La posibilidad de vínculos entre grupos paramilitares y empresas de capital extranjero complejiza las formas de violencia contra la población civil, sometida a presiones de las corporaciones, pero también de grupos al margen de la ley.

Ese mismo año fue asesinado César García, uno de los más activos detractores a la irrupción de la minería en la región. Desde entonces no ha cesado de agudizarse la inseguridad en la vida de los miembros del proceso. En 2014 mataron a Daniel Sánchez, de COSAJUCA (colectivo socio-ambiental juvenil de Cajamarca). Y en los últimos meses amenazas firmadas por las Águilas Negras han comenzado a ser difundidas con un lenguaje que declara guerra a los supuestos enemigos del “progreso”.

Por estos y otros hechos Jefferson afirma que no hay garantías en Colombia para la defensa de los territorios. Expresiones como “descajamarquizar” la democracia, en alusión al freno que según algunos debe ponérsele al alcance de las consultas populares en el país, exponen a las comunidades que han buscado la forma de afirmar su posición en defensa del bien público. Instituciones del Estado admiten que sus esfuerzos sean deslegitimados y no ponen freno al cerco mediático contra liderazgos que, como es recurrente, son señalados de mantener relaciones (nunca probadas) con la insurgencia, como una forma de operativizar la criminalización de sus demandas.

Iniciativas de resistencia

Con todo, se multiplican iniciativas de resistencia que le apuestan también a un cambio en las relaciones, no solo con el territorio, sino también entre quienes conforman la comunidad. Fortaleza de la montaña es un proceso que nació años atrás en Guasca (Cundinamarca), de la mano de un grupo de jóvenes interesados en salvaguardar la cultura campesina y ahondar en un mayor conocimiento de su territorio.

El páramo de Chingaza surte el 80% de las aguas que alimentan a la capital del país; sin embargo, tiene cuencas amenazadas, como la del río Siecha. Minería, exploración de hidrocarburos y ganadería extensiva en el municipio se enfrentan a formas de arraigo y desarrollo de la conciencia ambiental, expresadas en festivales, foros y expresiones murales. Dos maneras de entender la vida y el trato con la naturaleza que colisionan.

Una olla comunitaria en pleno parque municipal confronta los imaginarios sobre aspectos de un ethos campesino a recuperar: un llamado a regresar a la lógica del compartir y del cuidado mutuo. “Una forma de recuperar el tejido comunitario”, explica Jaime Andrés Castañeda, miembro del colectivo.
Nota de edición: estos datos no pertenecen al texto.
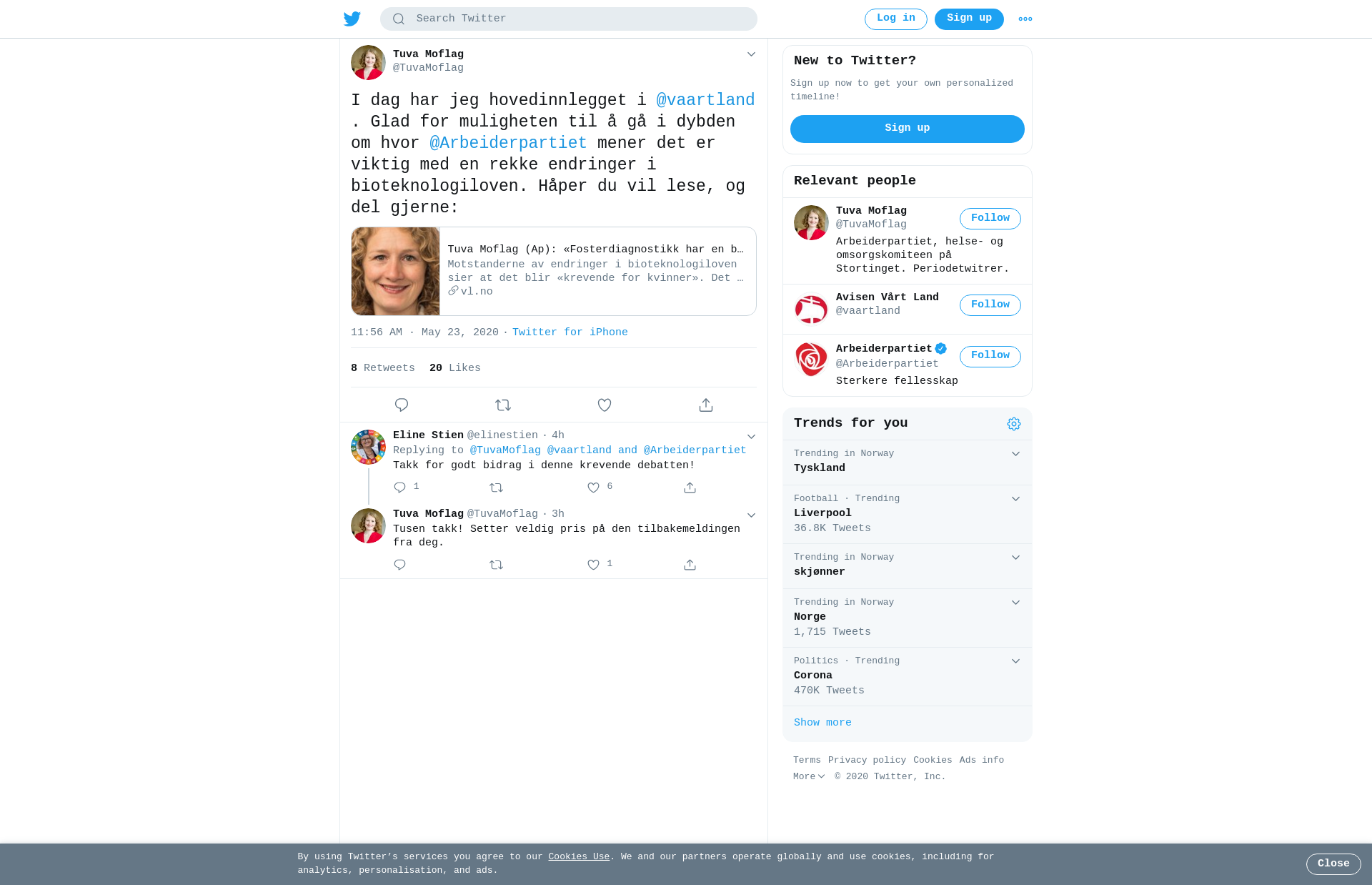Focus the Search Twitter field
The image size is (1372, 885).
pos(569,19)
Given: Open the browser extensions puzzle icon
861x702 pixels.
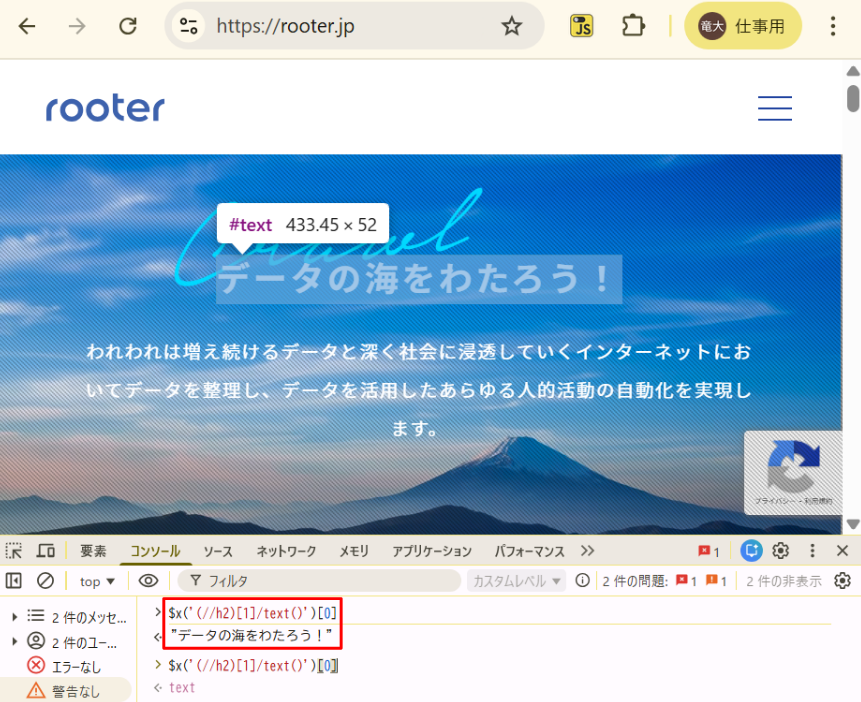Looking at the screenshot, I should pyautogui.click(x=633, y=26).
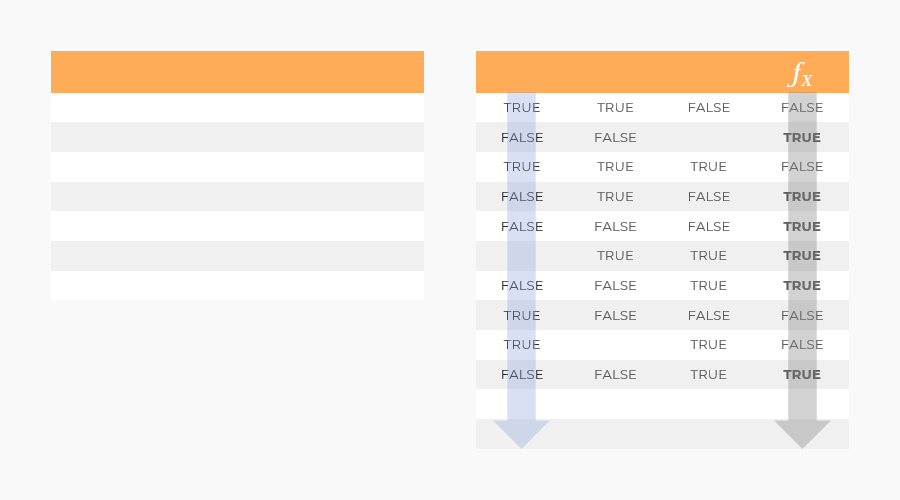Click the fifth-row FALSE in the third column
The width and height of the screenshot is (900, 500).
[709, 227]
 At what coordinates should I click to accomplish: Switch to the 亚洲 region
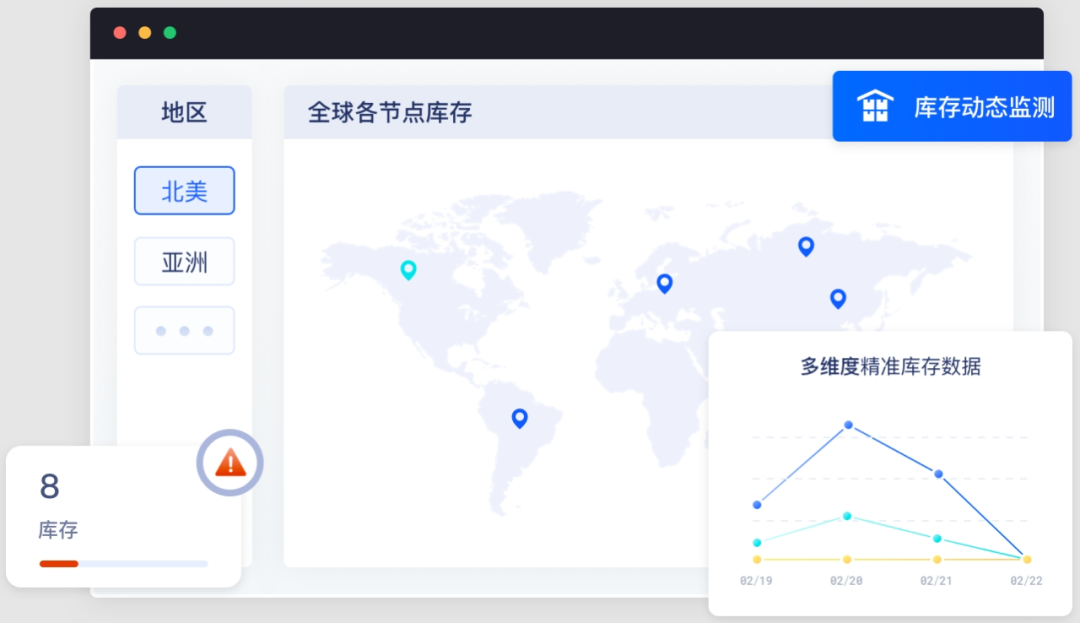(184, 261)

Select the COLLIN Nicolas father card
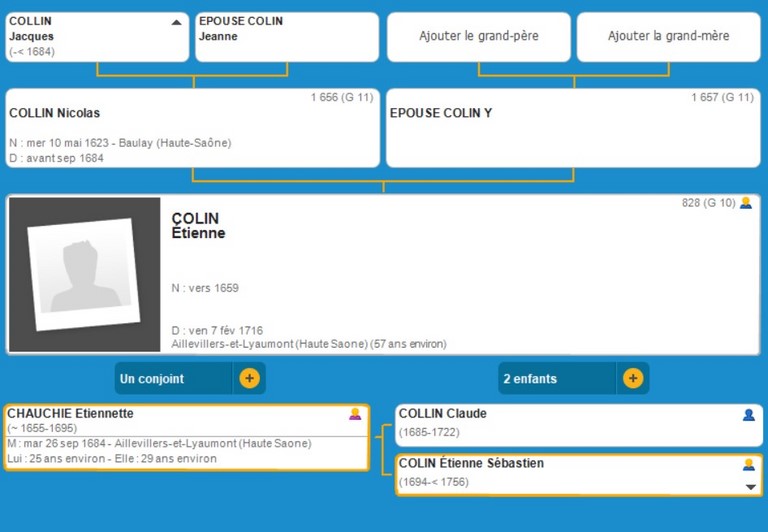pyautogui.click(x=192, y=128)
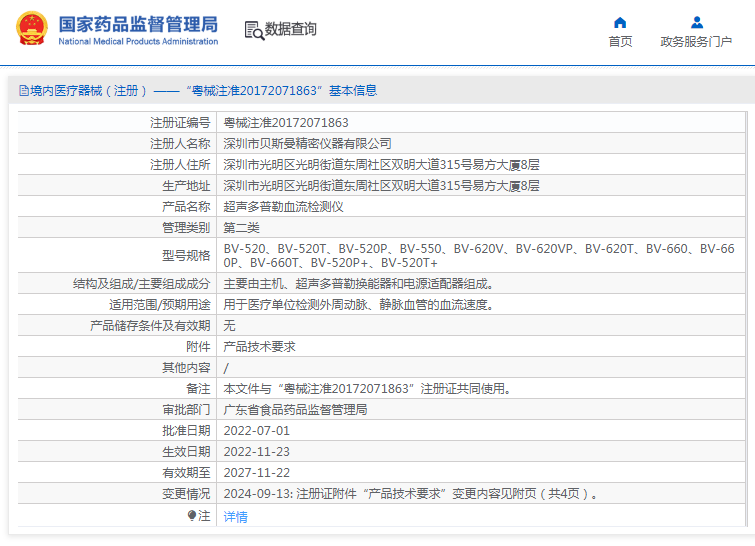Click the expiry date 2027-11-22

point(257,473)
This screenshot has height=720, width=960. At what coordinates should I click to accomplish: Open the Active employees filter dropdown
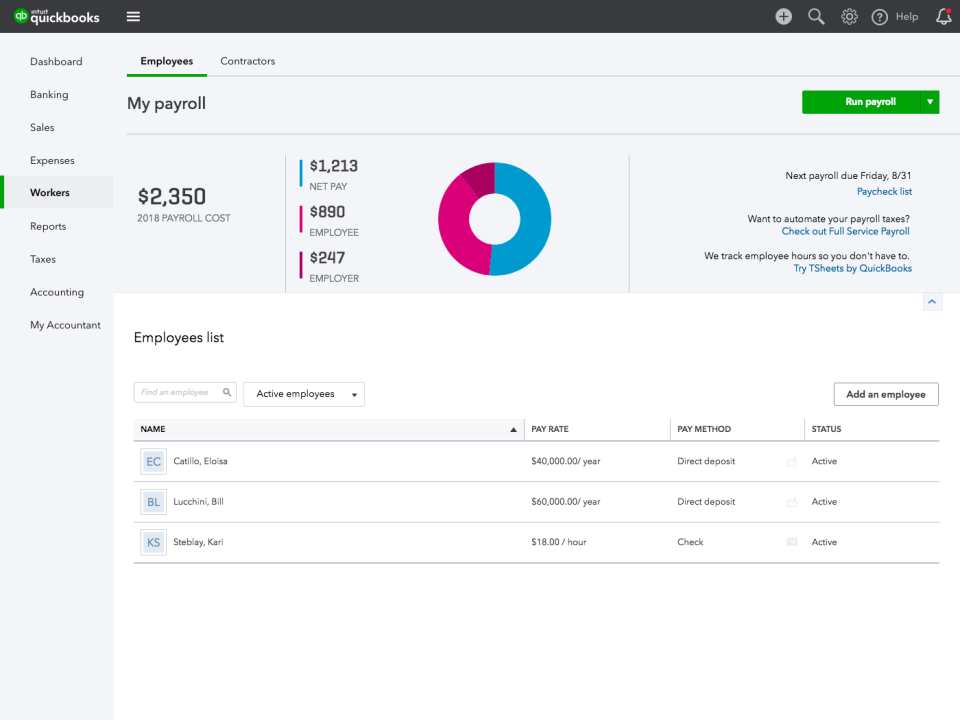pyautogui.click(x=303, y=394)
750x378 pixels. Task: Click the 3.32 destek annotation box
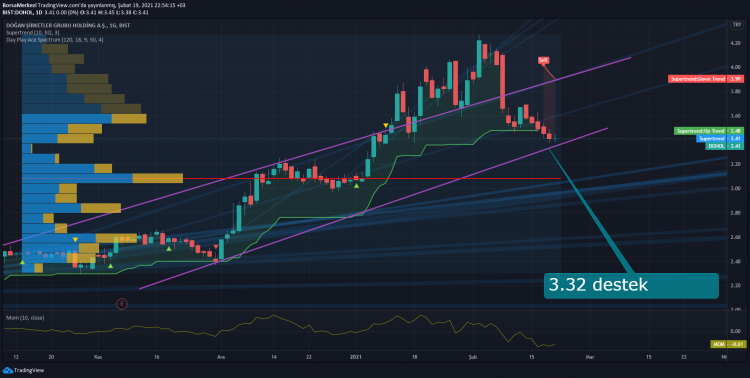coord(631,286)
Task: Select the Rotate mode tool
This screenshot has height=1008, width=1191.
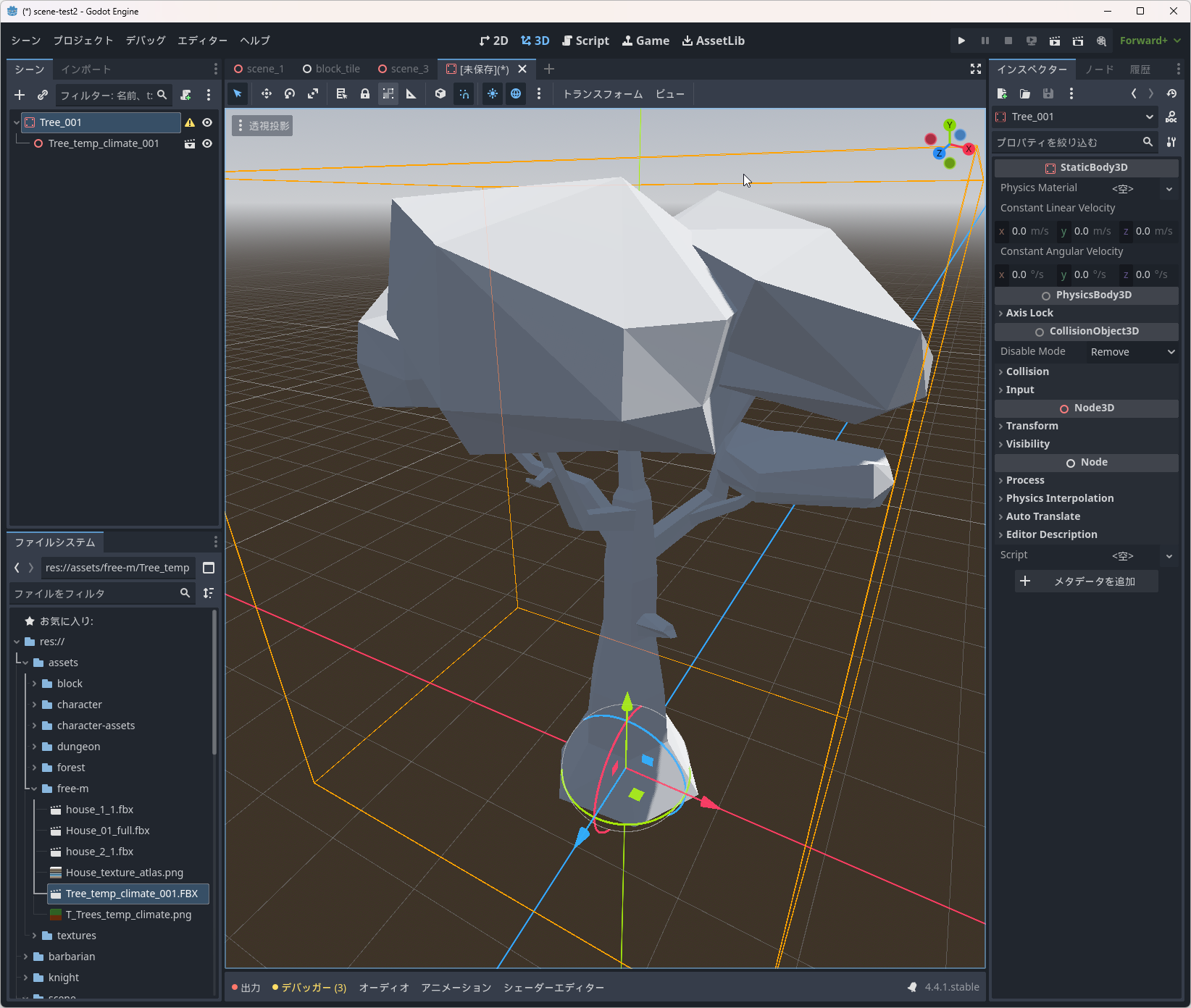Action: [x=290, y=94]
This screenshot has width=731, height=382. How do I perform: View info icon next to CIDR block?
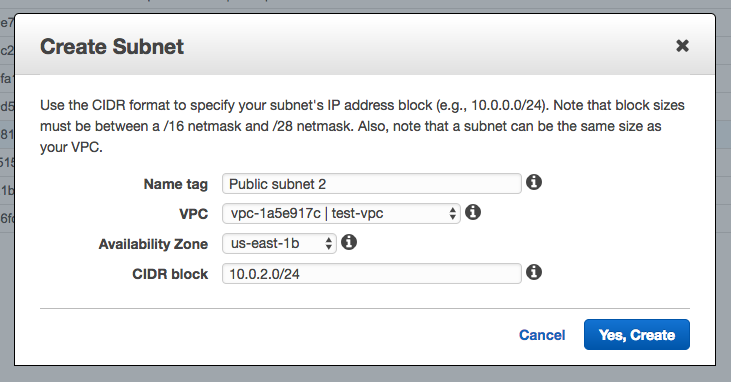click(534, 272)
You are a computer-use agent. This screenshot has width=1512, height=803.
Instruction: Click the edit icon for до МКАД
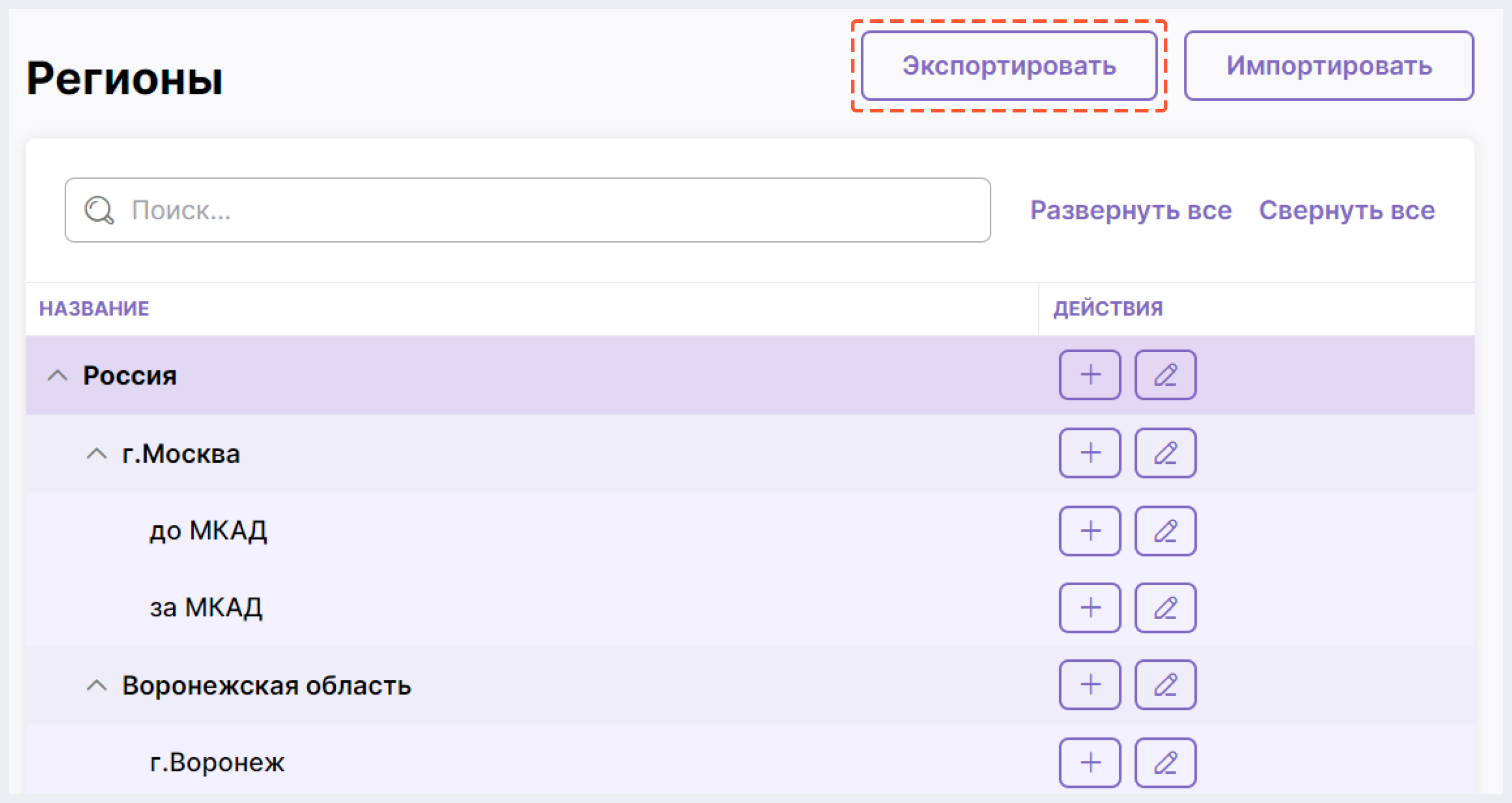pos(1162,530)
La respuesta: ser llamados marihuaneros, estar en la lupa de intereses politiqueros en vísperas de contiendas electorales, ver cómo se cierran las puertas de las instituciones públicas que deberían apoyar iniciativas provenientes del ámbito civil.  

La única opción: perseverar en la brega detrás de una respuesta para la pregunta por cómo ser campesino hoy, cuando más se reta al joven a arraigarse en el territorio y participar de los procesos de conservación de lo común. Así lo explica Jaime, al añadir que también ha sido necesario avanzar en estrategias de autocuidado. No está de más, cuando la seguridad puede estar en riesgo.

Y es que como afirma Milson Betancourt en su estudio, todo apunta a que el desafío para las comunidades es y será gigante frente a las intervenciones que se avecinan en un país donde extractivismo, violencia y criminalización han interactuado mutuamente de diversas maneras en su historia y geografía. Pervive el mensaje de Berta Cáceres, mártir hondureña de la defensa ambiental, a quien Betancourt recordó al compartir su investigación: “Vós tenés la bala… yo la palabra; la bala muere al detonarse, la palabra vive al replicarse”.